■ About this task:
Reproduce the passage below about Mazepin's companies and ToAz word for word, from "In the meantime, Russia’s" to "prospect has receded.".

■ Excerpted passage:

++++++

The abuses on the part of Mazepin and his companies did not end with their taking control  of ToAz.  In 2019 two of Mazepin’s companies based in Cyprus provided undertakings to the court in Cyprus (in which litigation was pending in aid of the Irish proceedings) to (i) not reduce their assets below $1.75 billion, and (ii) periodically provide specified financial accounts and statements to the BKITs. Without any advance notice, in December 2021, two months before the Russian invasion of Ukraine, these companies announced that they had been redomiciled from Cyprus to Russia.  In actuality, not a single one of the legally mandated steps required in Cyprus to legally exit from Cyprus had been taken (nor have any of those mandatory steps been taken as of today) by these two Mazepin controlled entities. Ironically, both companies continued to pay the annual levy payable to the Cyprus Registrar of Companies in 2022 and 2023.  As a result, the BKITs also filed another contempt claim against these two Mazepin controlled companies in the Cyprus District Court of Limassol.

In the meantime, Russia’s illegal and brutal invasion of Ukraine in February 2022 has upended the geopolitical situation. Mazepin, has been personally sanctioned by the EU, the UK and Canada as an economic enabler of the Putin regime. Meanwhile the war immediately closed the pipeline from Togliatti to Odessa, which crosses the frontier between the two countries, and the pipeline itself suffered war damage in June 2023. Russia has insisted on it being reopened as part of any renewal of the deal to allow the export of Ukrainian grain, but as Ukraine has regained control of its Black Sea waters, that prospect has receded.

++++++

■ Given material:
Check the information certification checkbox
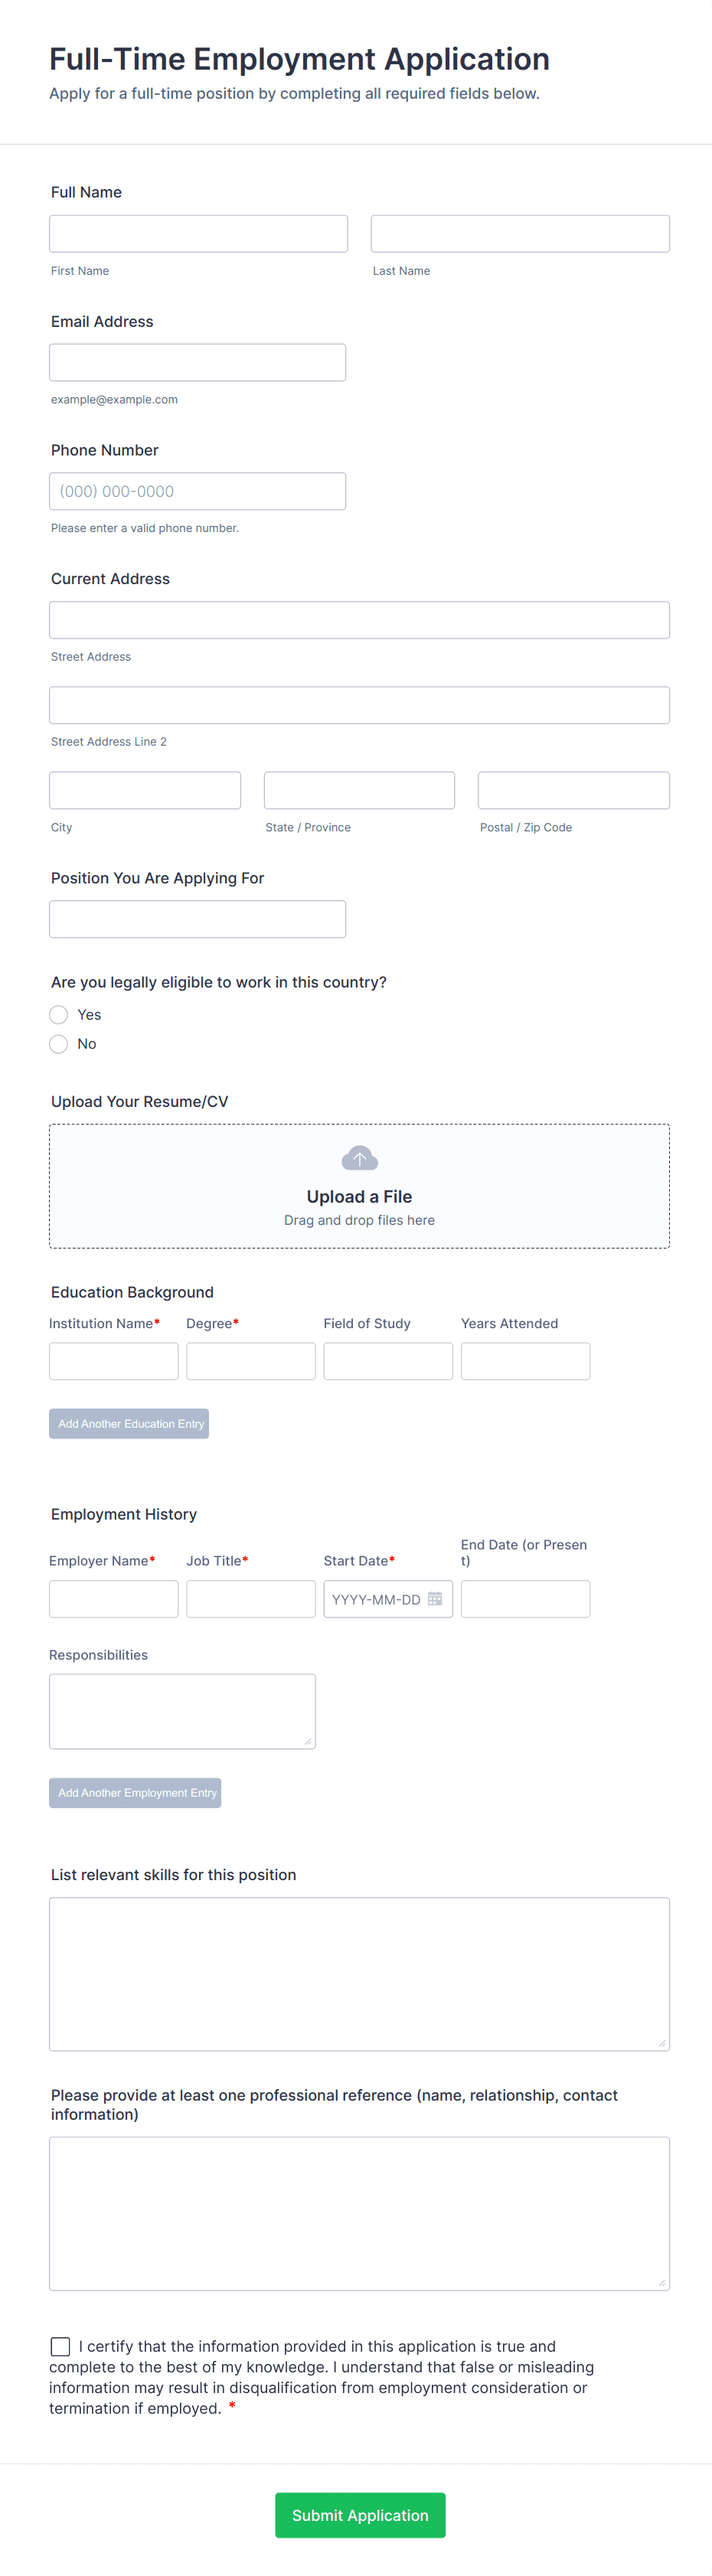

++++++

■ The answer:
In the meantime, Russia’s illegal and brutal invasion of Ukraine in February 2022 has upended the geopolitical situation. Mazepin, has been personally sanctioned by the EU, the UK and Canada as an economic enabler of the Putin regime. Meanwhile the war immediately closed the pipeline from Togliatti to Odessa, which crosses the frontier between the two countries, and the pipeline itself suffered war damage in June 2023. Russia has insisted on it being reopened as part of any renewal of the deal to allow the export of Ukrainian grain, but as Ukraine has regained control of its Black Sea waters, that prospect has receded.